PiC: A Phrase-in-Context Dataset for Phrase Understanding and Semantic Search

Thang M. Pham, Seunghyun Yoon, Trung Bui, Anh Nguyen

Links: pdf | code | project page

Since BERT (Devlin et al., 2018), learning contextualized word embeddings has been a de-facto standard in NLP. However, the progress of learning contextualized phrase embeddings is hindered by the lack of a human-annotated, phrase-in-context benchmark. To fill this gap, we propose PiC – a dataset of ~28K of noun phrases accompanied by their contextual Wikipedia pages and a suite of three tasks of increasing difficulty for evaluating the quality of phrase embeddings. We find that training on our dataset improves ranking models’ accuracy and remarkably pushes Question Answering (QA) models to near-human accuracy which is 95% Exact Match (EM) on semantic search given a query phrase and a passage. Interestingly, we find evidence that such impressive performance is because the QA models learn to better capture the common meaning of a phrase regardless of its actual context. That is, on our Phrase Sense Disambiguation (PSD) task, SotA model accuracy drops substantially (60% EM), failing to differentiate between two different senses of the same phrase under two different contexts. Further results on our 3-task PiC benchmark reveal that learning contextualized phrase embeddings remains an interesting, open challenge.

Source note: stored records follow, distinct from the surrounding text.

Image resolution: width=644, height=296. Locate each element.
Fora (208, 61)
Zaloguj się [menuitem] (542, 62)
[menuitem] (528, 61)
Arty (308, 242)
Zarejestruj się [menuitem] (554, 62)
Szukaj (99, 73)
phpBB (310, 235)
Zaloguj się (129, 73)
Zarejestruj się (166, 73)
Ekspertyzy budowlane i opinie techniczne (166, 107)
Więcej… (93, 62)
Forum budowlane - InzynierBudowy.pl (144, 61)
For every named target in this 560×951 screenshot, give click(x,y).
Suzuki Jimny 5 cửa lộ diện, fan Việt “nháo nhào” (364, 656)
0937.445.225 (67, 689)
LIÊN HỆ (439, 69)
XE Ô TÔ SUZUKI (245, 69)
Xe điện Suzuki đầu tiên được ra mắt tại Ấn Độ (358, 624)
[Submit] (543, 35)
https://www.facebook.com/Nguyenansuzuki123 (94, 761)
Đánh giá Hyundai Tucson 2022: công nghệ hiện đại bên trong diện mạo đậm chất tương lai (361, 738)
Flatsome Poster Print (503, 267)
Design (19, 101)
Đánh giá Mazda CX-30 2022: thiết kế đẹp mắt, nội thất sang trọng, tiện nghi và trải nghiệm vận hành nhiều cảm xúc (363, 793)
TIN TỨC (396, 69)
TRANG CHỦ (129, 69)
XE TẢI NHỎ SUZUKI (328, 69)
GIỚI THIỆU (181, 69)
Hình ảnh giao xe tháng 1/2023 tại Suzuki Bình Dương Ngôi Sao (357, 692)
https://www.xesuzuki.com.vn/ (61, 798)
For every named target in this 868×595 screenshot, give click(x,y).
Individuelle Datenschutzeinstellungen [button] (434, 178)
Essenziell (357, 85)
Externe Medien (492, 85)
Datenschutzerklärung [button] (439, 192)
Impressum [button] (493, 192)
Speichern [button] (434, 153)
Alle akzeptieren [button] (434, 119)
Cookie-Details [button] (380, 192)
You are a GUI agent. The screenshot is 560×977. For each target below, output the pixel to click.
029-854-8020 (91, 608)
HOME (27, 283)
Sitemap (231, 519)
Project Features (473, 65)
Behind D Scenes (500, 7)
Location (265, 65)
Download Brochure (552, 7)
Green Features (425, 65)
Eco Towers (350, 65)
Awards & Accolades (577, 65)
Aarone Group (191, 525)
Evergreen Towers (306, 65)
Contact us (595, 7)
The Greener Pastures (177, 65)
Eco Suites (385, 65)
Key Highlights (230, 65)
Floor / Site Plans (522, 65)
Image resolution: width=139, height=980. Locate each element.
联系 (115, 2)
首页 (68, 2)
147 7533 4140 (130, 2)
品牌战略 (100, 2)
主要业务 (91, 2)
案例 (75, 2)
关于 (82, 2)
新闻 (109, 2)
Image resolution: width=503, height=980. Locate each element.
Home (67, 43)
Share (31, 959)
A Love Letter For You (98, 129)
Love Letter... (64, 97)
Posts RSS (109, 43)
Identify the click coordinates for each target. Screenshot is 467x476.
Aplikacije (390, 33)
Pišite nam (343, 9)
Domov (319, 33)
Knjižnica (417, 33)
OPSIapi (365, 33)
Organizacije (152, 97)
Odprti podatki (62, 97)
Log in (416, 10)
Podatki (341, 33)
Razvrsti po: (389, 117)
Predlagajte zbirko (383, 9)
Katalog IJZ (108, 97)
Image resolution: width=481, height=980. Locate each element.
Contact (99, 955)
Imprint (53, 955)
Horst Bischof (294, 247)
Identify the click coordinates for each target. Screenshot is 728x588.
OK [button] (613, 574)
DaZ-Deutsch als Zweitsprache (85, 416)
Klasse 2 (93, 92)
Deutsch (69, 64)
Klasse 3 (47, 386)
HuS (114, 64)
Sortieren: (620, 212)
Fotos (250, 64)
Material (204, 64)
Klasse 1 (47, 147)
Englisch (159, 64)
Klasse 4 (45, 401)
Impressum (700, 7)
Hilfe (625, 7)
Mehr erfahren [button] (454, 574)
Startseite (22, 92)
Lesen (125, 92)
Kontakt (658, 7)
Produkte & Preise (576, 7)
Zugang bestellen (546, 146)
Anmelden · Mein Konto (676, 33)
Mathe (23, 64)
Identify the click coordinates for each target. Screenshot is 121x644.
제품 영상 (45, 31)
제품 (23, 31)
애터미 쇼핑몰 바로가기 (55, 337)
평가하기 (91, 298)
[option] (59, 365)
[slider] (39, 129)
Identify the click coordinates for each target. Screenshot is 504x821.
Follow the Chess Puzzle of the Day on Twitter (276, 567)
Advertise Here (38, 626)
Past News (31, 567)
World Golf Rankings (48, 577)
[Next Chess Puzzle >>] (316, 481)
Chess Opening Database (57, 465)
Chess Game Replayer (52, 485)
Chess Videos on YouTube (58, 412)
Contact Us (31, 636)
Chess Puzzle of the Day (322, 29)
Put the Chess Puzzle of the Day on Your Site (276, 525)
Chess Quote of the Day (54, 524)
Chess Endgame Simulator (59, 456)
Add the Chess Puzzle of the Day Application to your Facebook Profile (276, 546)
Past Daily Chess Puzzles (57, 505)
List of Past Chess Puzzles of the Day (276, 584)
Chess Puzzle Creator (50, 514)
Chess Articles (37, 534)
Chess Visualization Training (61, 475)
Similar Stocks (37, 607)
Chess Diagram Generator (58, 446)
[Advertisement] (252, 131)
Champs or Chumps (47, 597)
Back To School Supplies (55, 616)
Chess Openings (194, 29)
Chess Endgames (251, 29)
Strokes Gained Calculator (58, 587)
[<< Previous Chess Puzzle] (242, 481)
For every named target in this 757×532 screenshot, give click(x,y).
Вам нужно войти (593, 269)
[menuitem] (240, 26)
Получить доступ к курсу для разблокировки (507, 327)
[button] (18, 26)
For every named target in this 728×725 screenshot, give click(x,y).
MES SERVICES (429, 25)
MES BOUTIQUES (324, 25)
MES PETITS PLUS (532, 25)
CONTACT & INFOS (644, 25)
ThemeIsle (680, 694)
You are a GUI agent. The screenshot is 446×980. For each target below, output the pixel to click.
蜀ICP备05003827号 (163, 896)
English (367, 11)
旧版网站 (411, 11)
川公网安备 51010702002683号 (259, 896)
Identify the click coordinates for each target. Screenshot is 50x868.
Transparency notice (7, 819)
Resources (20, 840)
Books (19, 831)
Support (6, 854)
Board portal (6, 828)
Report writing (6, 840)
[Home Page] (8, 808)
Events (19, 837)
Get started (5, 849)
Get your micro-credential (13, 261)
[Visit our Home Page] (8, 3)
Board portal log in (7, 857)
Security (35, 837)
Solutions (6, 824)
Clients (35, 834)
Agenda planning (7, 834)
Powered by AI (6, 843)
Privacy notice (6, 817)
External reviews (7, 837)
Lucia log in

Acknowledgment: This work is supported by Adobe Research, National Science Foundation under Grant No. 1850117 & 2145767, and donations from the NaphCare foundation.

Conference: 17th Conference of the European Chapter of the Association for Computational Linguistics (EACL 2023). Acceptance rate: 24.1% (281/1166).

⬇️ Download dataset, evaluation code, and dataset construction code: phrase-in-context.github.io

🌟 Interactive Demo 🌟https://aub.ie/phrase-search

Figure 1: Given a phrase, two associated Wikipedia pages, and expert annotations, i.e. answers to Q1, Q2, and Q3 (a), we are able to construct two pairs of positive and negative examples for PS (b), a PR-pass example (c), a PR-page example (d), and a PSD example only if the answer to Q3 is No (e).

 

Figure 2: Some state-of-the-art BERT-based embeddings perform substantially better in phrase retrieval when context information is used in computing phrase embeddings vs. when no context words are included (a). Interestingly, after fine-tuning on PR-pass, the Question-Answering models’ embeddings perform substantially better when no context is used (+16.61 points on average). However, these finetuned BERT-based models appear to lose the capability of leveraging the context information, yielding a decrease of -11.95 points on average when the context information is used (b). In sum, QA-style training improves non-contextualized but not contextualized phrase embeddings.